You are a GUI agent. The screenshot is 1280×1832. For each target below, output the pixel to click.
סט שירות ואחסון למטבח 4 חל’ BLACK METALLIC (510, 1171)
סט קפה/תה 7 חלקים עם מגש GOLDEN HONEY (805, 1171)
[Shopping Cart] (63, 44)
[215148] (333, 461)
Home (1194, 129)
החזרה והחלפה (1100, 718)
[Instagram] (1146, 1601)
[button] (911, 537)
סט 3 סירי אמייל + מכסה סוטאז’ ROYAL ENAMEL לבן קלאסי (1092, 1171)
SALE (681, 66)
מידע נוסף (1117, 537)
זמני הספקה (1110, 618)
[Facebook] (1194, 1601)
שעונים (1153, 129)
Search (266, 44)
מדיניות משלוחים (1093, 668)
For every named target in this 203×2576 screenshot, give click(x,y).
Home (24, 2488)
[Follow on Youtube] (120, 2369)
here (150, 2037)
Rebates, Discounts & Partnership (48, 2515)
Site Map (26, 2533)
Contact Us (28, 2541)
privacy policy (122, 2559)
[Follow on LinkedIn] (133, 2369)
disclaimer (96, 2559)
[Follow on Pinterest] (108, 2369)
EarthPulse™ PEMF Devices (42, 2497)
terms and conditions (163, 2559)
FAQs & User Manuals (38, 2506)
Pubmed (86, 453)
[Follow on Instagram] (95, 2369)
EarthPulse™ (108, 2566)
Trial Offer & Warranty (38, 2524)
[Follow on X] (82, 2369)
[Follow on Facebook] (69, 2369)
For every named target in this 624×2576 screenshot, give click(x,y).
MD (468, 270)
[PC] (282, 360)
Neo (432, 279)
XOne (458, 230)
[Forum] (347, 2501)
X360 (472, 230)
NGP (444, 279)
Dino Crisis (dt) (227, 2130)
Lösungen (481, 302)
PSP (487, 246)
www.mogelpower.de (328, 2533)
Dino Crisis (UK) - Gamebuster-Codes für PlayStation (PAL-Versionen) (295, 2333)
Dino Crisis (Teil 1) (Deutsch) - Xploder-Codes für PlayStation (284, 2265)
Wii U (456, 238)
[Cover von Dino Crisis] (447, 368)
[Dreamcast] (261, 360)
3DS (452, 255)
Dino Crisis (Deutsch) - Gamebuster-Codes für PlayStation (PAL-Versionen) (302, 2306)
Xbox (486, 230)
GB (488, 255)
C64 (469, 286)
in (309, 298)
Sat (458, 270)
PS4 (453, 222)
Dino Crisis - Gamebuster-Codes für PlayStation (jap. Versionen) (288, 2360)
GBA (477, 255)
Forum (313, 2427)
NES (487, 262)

» TASK REQUIREMENTS
Scan the entries above for the line containing "סט שירות ואחסון", and copy it and all lines after it exactly, down to and including the line containing "זמני הספקה (1110, 618)".

» EXERCISE RESULT
סט שירות ואחסון למטבח 4 חל’ BLACK METALLIC (510, 1171)
סט קפה/תה 7 חלקים עם מגש GOLDEN HONEY (805, 1171)
[Shopping Cart] (63, 44)
[215148] (333, 461)
Home (1194, 129)
החזרה והחלפה (1100, 718)
[Instagram] (1146, 1601)
[button] (911, 537)
סט 3 סירי אמייל + מכסה סוטאז’ ROYAL ENAMEL לבן קלאסי (1092, 1171)
SALE (681, 66)
מידע נוסף (1117, 537)
זמני הספקה (1110, 618)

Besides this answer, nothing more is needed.